Depending on the kind of household we grew up in, each of us developed different views on marriage. For some, it was an unnecessary legally-binding contract that only led its participants to regret their decision. For others, it was a wondrous, magical fairytale; one that symbolized the real beginning of our life.
It’s not difficult to see why the belief that marriage is meaningless, which has contributed to our country’s decline in marriage, is ultimately damaging. Studies show that married people are indeed the happiest on the whole, despite no longer living only on their own terms.
Studies show that married people are indeed the happiest on the whole.
Regarding marriage as an enchantingly beautiful, fanciful story of romance seems lovely, especially when placed in stark contrast to much of our society’s views on marriage. But as pleasant as a positive take on marriage strikes us, is it actually based in reality? Is marriage really just a bunch of ups with very minor downs?
On One Hand, Marriage Is Great
The age-old cliché of “I married my best friend” can actually have a lot of truth and indicates a promising marriage. Marriage isn’t just a place for romantic love, but for cultivating a deeper friendship than we’ve ever known, creating and sharing a new life of our own design with someone, and finding support and companionship through life’s trials and tribulations. Knowing we have someone we can count on, no matter what, is a feeling nothing can match.
Knowing we have someone we can count on, no matter what, is a feeling nothing can match.
However, knowing these benefits of marriage can lead us to idolize it, especially young women. We see our walk down the aisle as the moment life really begins, the moment we’ve found identity, the start of our story. It’s not hard to figure out where this worship of marriage will eventually lead us.
On the Other Hand, It’s One of Life’s Greatest Challenges
Marriage truly is, at its best, one of the greatest gifts we can receive — but it won’t always feel like a gift. The weight and significance of marriage mean it’s not always a walk in the park, but rather, it’s often a challenge. More than just, Oh, marriage is full of compromise, it’s a sacrifice we’ll never fully comprehend until we find ourselves in its trenches, challenged to overcome a hurdle.

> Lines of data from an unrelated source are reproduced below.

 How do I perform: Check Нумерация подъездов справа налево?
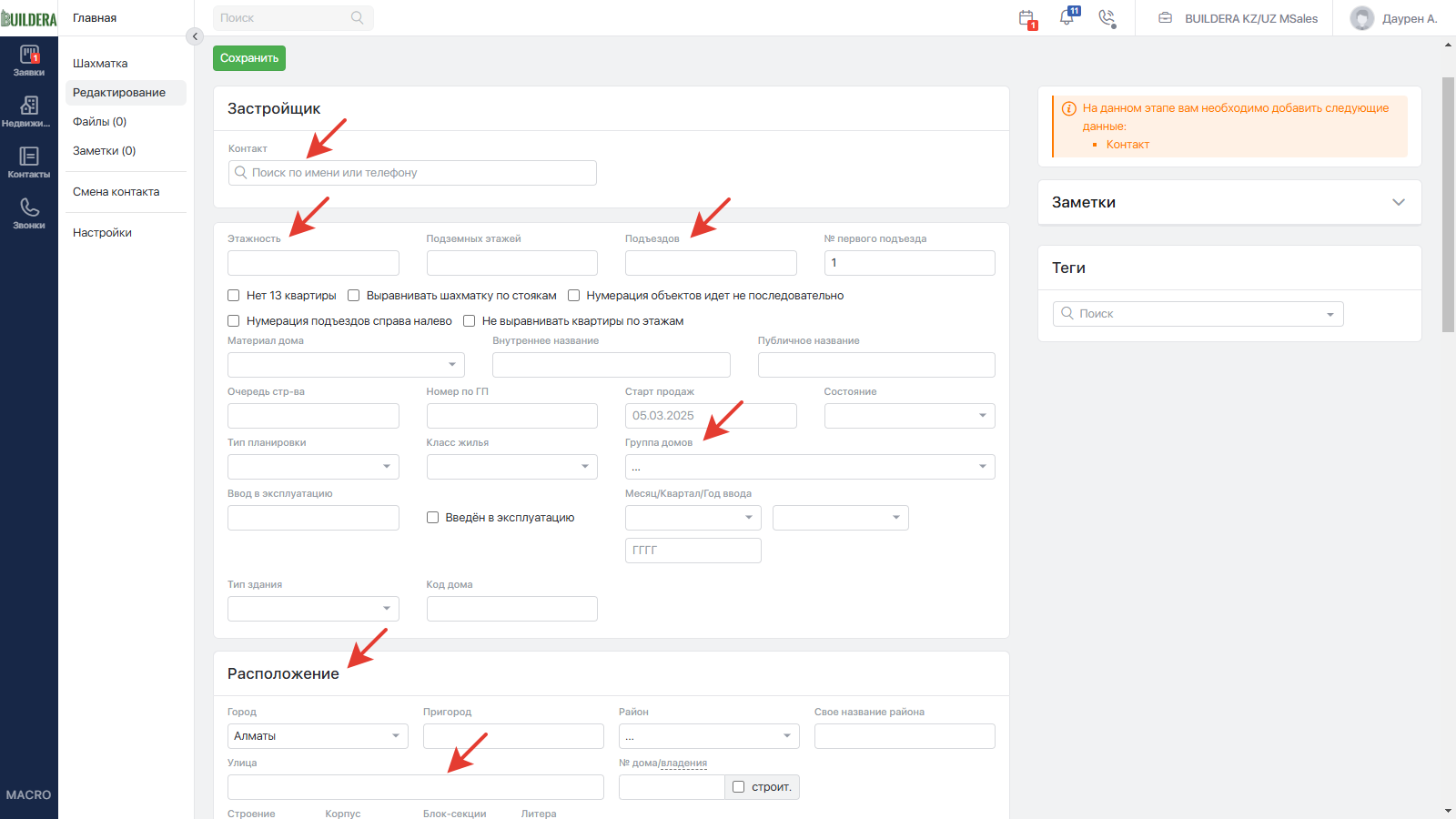click(234, 321)
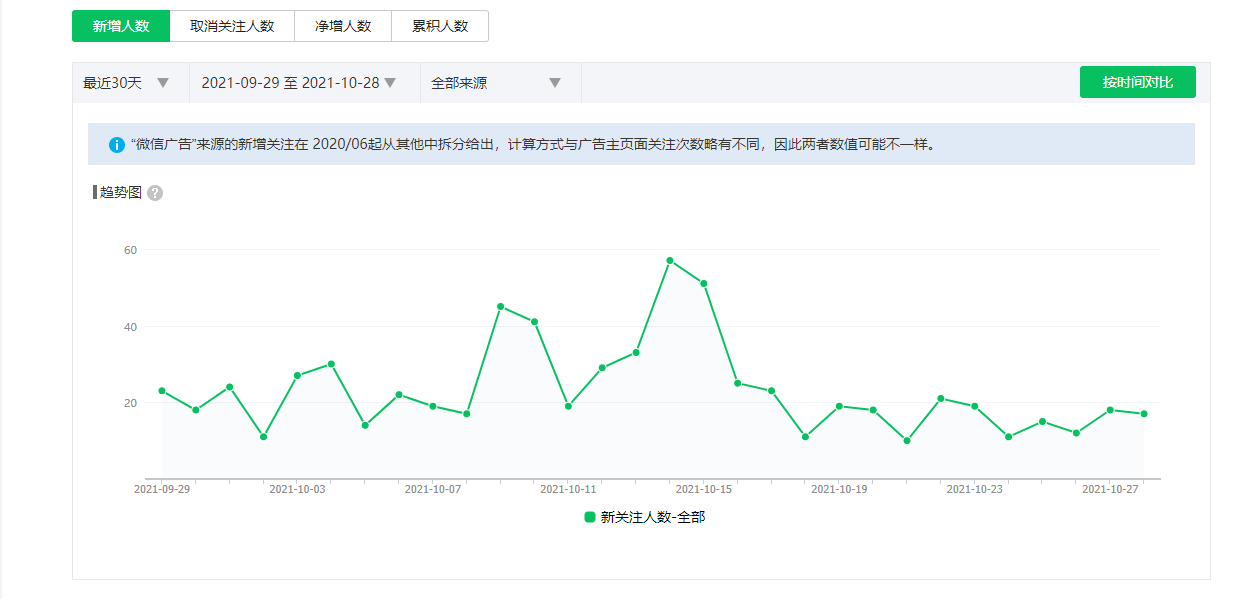Click the 2021-10-19 data point
The width and height of the screenshot is (1244, 599).
coord(839,406)

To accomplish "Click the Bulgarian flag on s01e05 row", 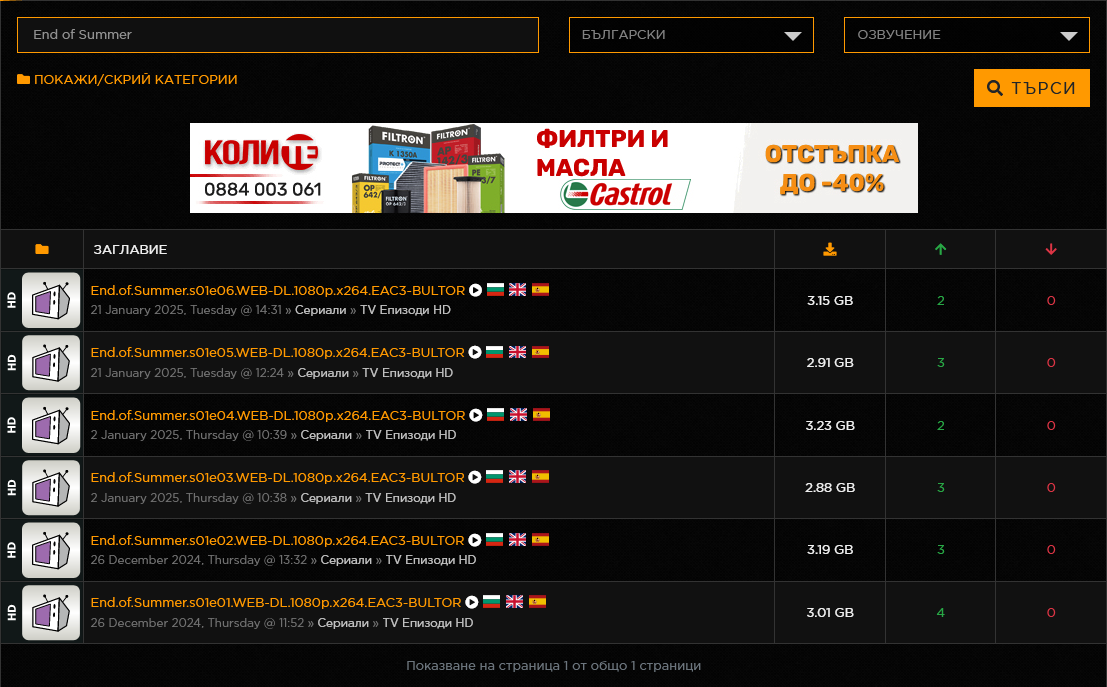I will tap(494, 353).
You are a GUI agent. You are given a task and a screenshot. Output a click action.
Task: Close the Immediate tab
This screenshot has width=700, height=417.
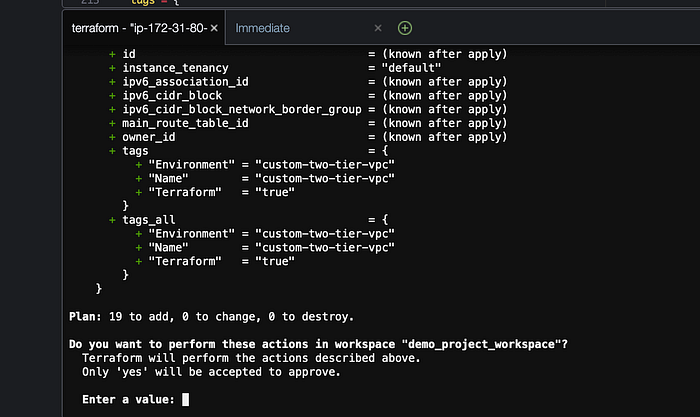(378, 28)
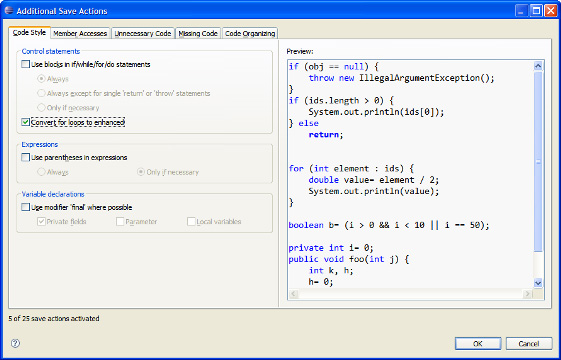Viewport: 561px width, 360px height.
Task: Uncheck Convert for loops to enhanced
Action: click(x=25, y=122)
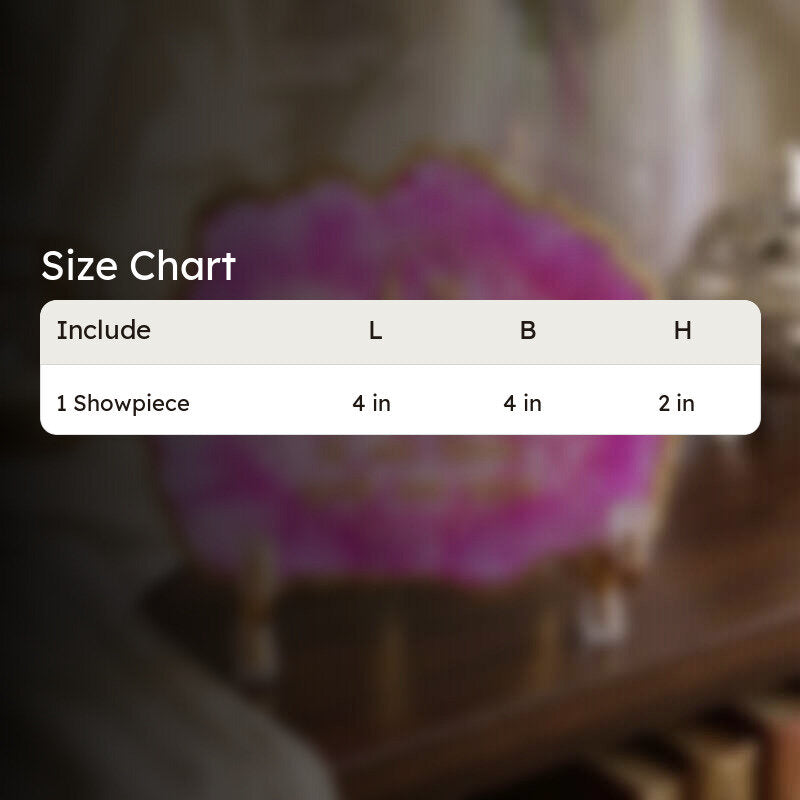
Task: Click the L column header
Action: (x=376, y=331)
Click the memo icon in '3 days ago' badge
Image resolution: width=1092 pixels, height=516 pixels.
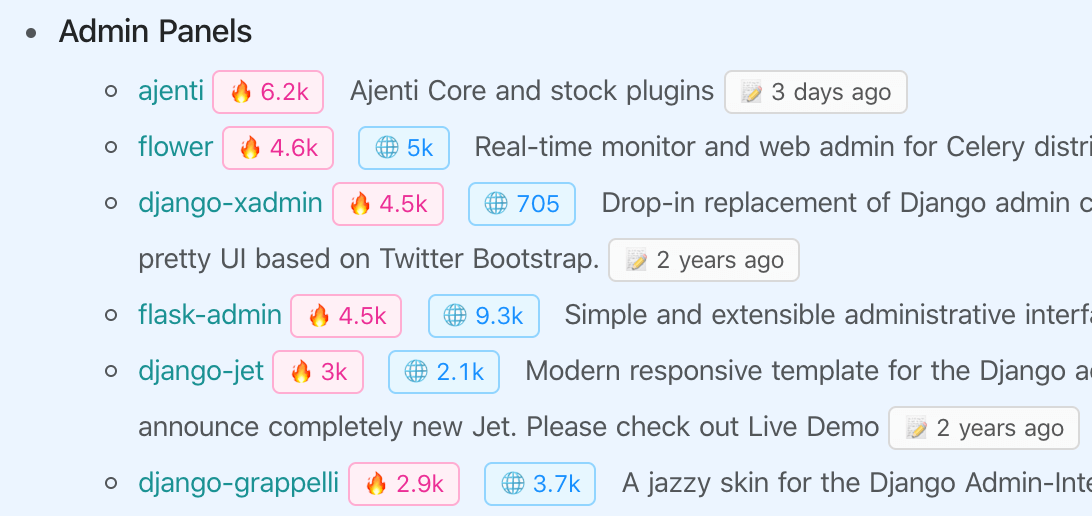pos(751,92)
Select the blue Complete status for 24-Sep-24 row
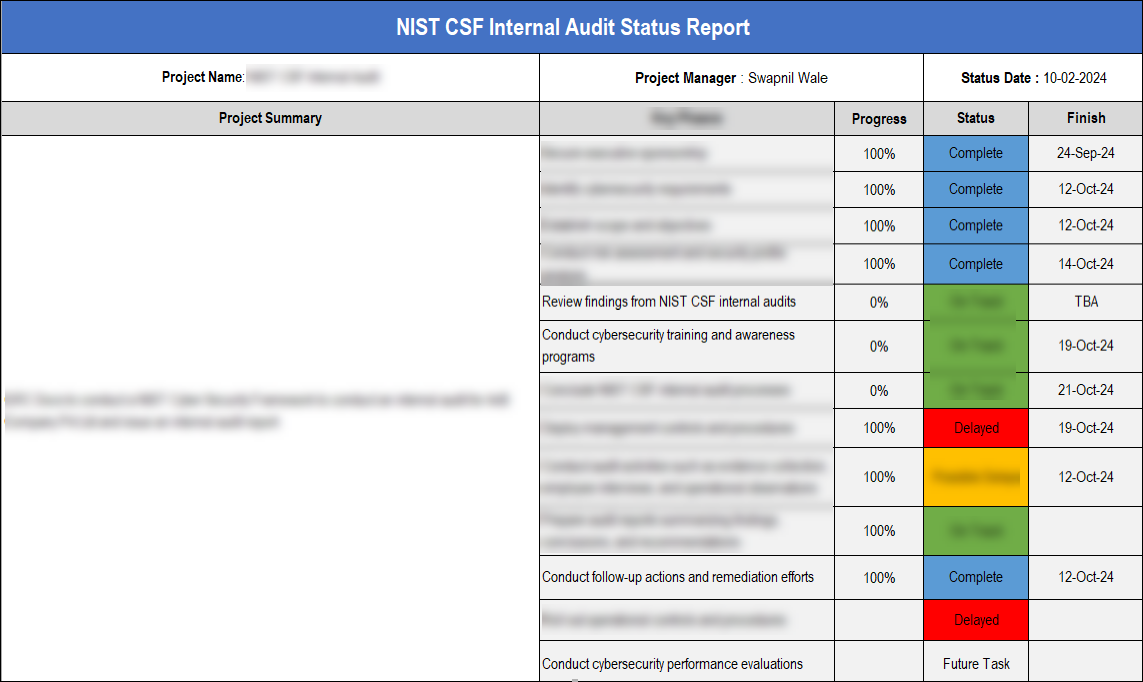The image size is (1143, 682). 975,153
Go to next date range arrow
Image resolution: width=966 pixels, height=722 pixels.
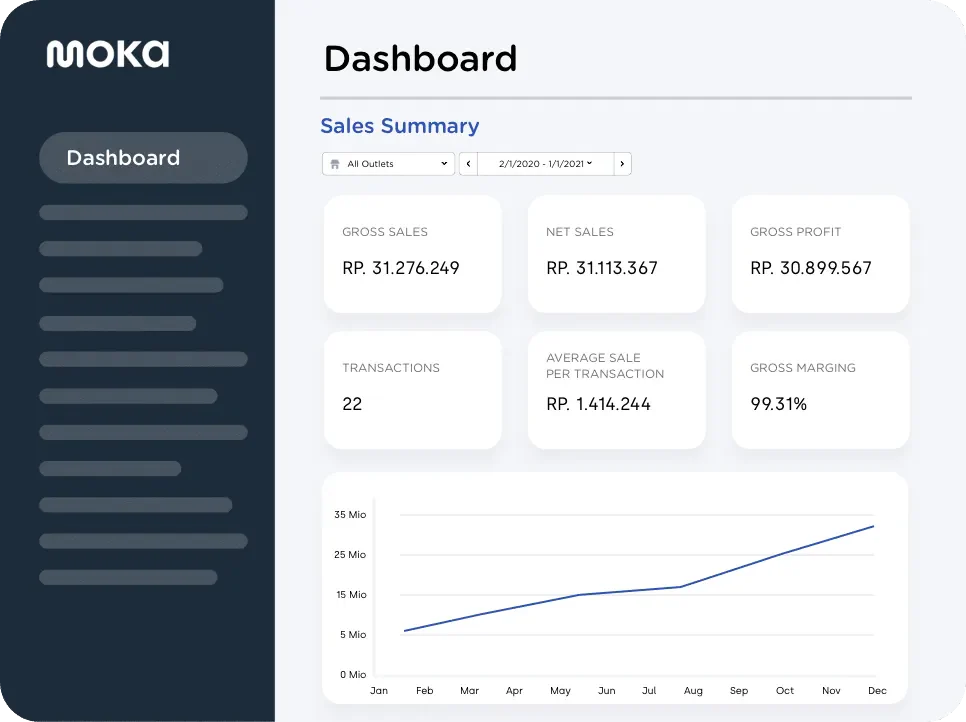pyautogui.click(x=622, y=164)
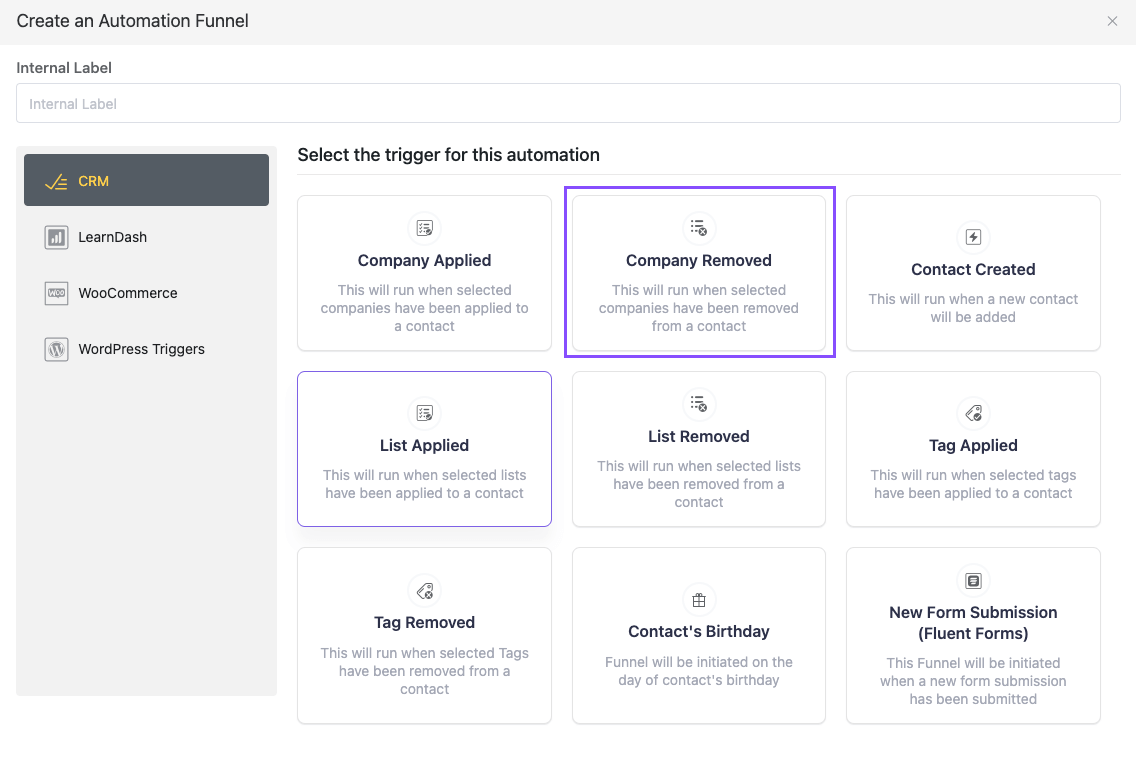Click the Company Applied trigger icon
Image resolution: width=1136 pixels, height=757 pixels.
pyautogui.click(x=424, y=228)
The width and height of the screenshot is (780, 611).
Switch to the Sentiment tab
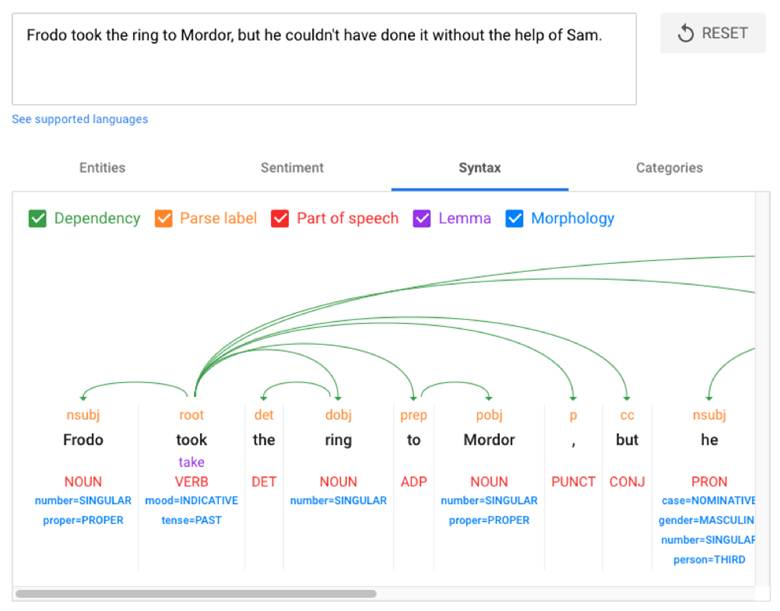pos(292,168)
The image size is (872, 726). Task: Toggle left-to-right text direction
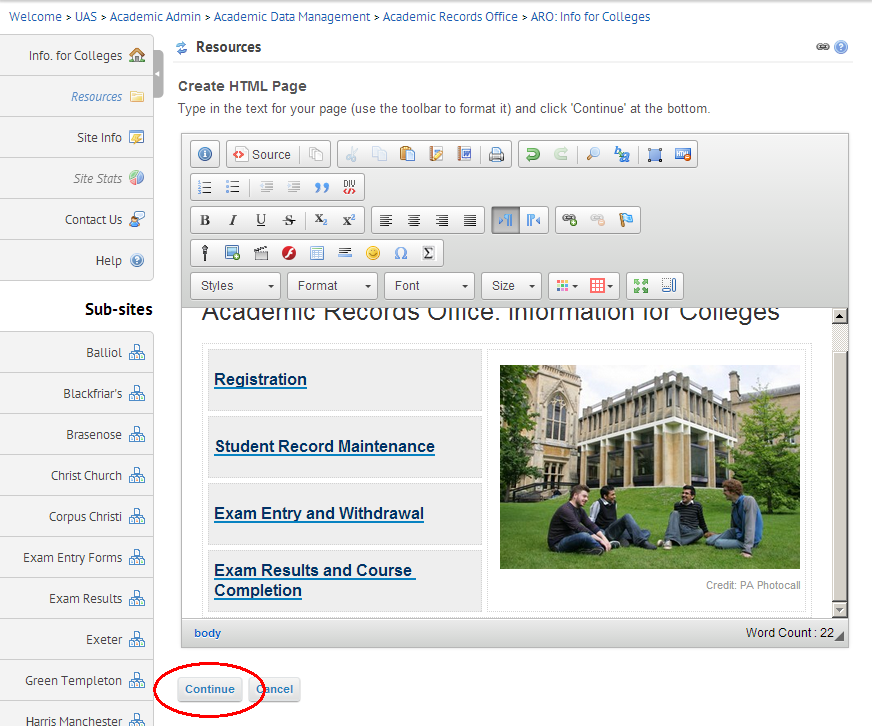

Marriage, in many ways, goes against our nature. We’re naturally selfish beings, concerned with fulfilling our own needs and living on our own terms, having formed dozens of habits from living on our own terms for years before marriage. And this doesn’t even include the voluntary and involuntary behaviors of our future spouse.
Marriage often requires the choice to love, regardless of what we’re feeling in the moment.
What was once an endearing quirk loses its appeal when we deal with it every single day. What we thought wouldn’t bother us will inexplicably set us off. What felt like a sacrifice we could make for the person we love will feel unfair after a while.
When these irritations and challenges arise, it requires the choice to love, regardless of what annoyance or resentment we’re feeling in the moment. This is the hard work of marriage; by being in a marriage, we’re promising to take another person’s personality, needs, and desires into account for the rest of our lives.
But Marriage with the Right Person Is Worth It
This isn’t to say marriage is all terrible, but in all honesty, the fun we’re told about doesn’t come until after quite a bit of hard work, sacrifice, personal growth, and an understanding that marriage isn’t the answer to all of our problems.
The fun we’re told about doesn’t come until after quite a bit of hard work.
That being said, there’s a reason we continue to get married. As humans, we’re hardwired to seek out community and create connections, to find security and stability, and to desire to love and be loved. Marriage is the natural response to these needs, and that makes marriage worth it.
Marriage, even with all of its benefits, will never be all fun. And without the work of figuring out how to love someone as selflessly as possible, live with another person’s needs in mind, and sacrifice some of our desires, we’ll never get to the fun part of being married. But don’t all the best things in life take the most work?